可以瞬转，但是需要将新导入的蛋白质同内源性蛋白质区分开来，例如，新导入的蛋白质带３XMYC标签。将新导入的蛋白质与shRNA共同瞬转，用针对内源性蛋白的抗体做Western。证明内源性蛋白降低，新导入的蛋白质表达。

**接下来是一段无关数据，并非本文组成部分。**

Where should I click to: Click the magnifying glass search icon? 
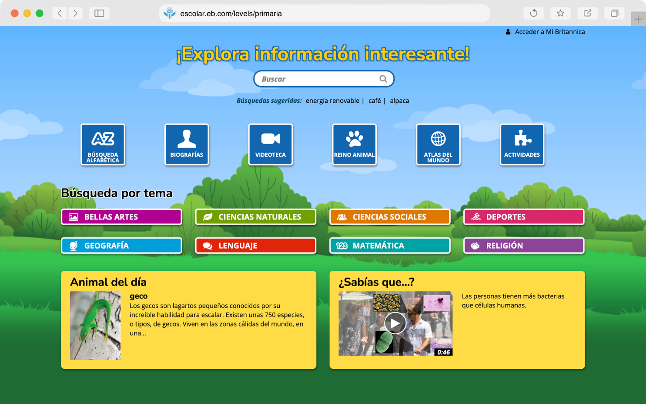point(383,79)
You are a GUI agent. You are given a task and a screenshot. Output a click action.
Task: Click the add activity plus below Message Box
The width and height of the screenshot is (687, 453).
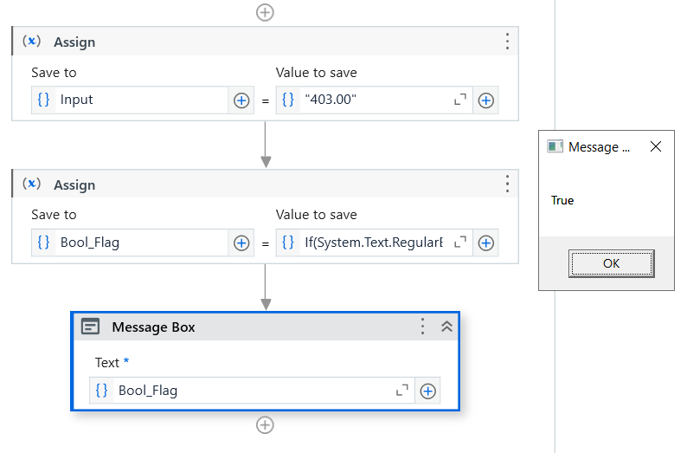coord(266,425)
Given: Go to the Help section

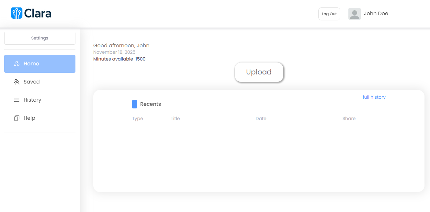Looking at the screenshot, I should click(x=29, y=118).
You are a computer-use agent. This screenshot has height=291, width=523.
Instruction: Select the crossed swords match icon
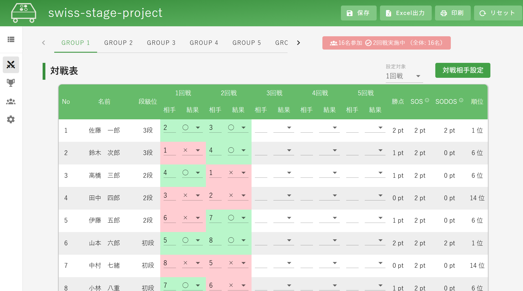click(x=11, y=65)
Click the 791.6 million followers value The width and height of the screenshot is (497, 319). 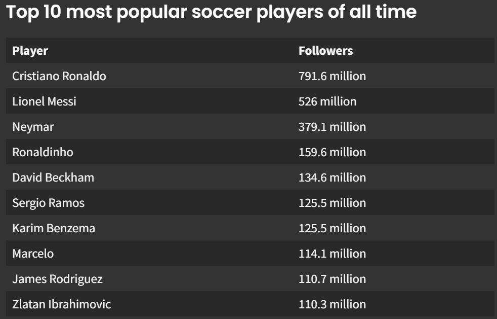coord(332,76)
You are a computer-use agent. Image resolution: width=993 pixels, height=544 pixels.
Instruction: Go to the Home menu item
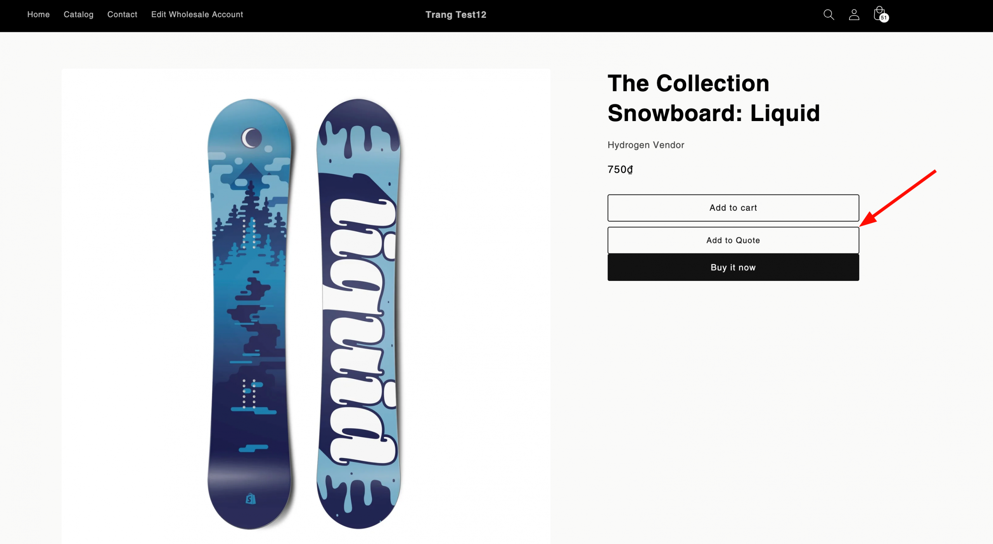[x=38, y=14]
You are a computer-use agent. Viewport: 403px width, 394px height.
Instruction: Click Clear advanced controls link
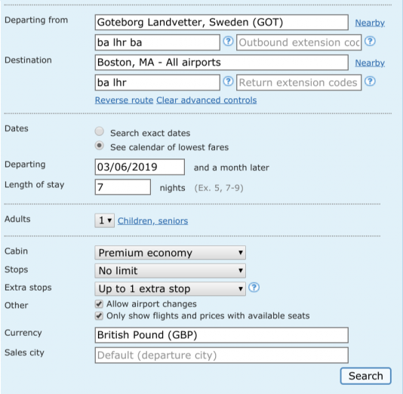pyautogui.click(x=206, y=100)
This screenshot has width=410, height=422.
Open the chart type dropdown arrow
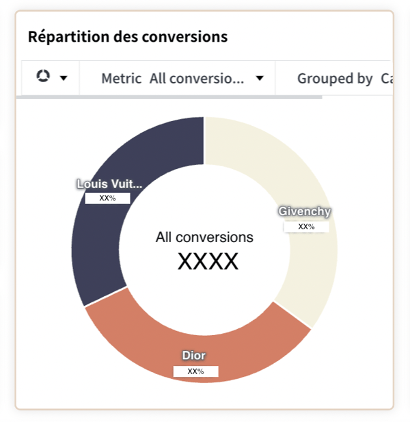point(64,79)
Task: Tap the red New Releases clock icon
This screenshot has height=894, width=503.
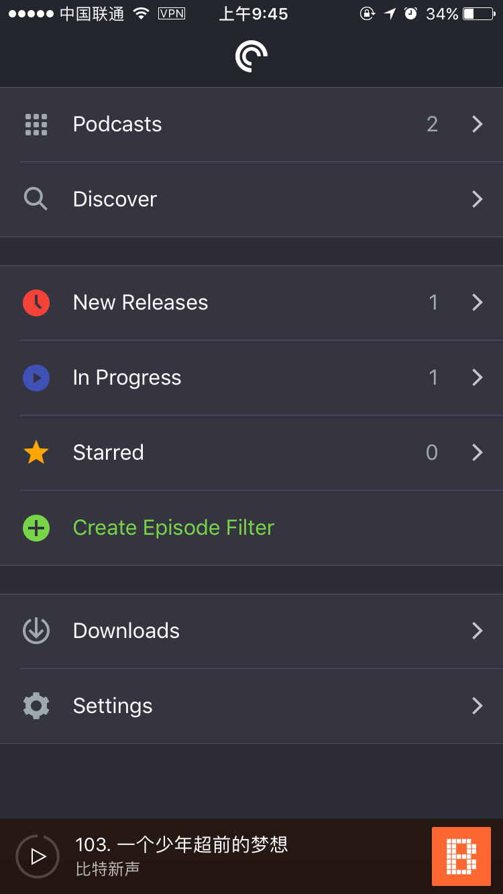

不只是加标签的问题，　一般要在ＷＴ表达载体上结合shRNA的识别位点进行无意突变，防止ｒｅｓｃｕｅ的mRNA 被shRNA识别并降解　

当然做是最好了 一般可以不做
做的话 按我的经验
shRNA选UTR靶点的 这样rescue后 就不需要做突变了
（如果shRNA靶点在CDS区，做rescue就需要突变对应的靶区）

这个rescue实验看什么，如果只是针对sh A的话，你需要狗年一个不能sh a靶向的突变体，如果a靶向utr区域，可直接转入cds的正常表达载体，如果a靶向cds，那需要构建不能sha靶向的突变，这个设计引物做就可以。还有一张rescue是针对a下游的某个蛋白b，这个蛋白就是本课题所涉及的信号通路，那直接可以构建b过表达或敲出稳定细胞系，然后根据你的前期实验，瞬时oe/kd a即可。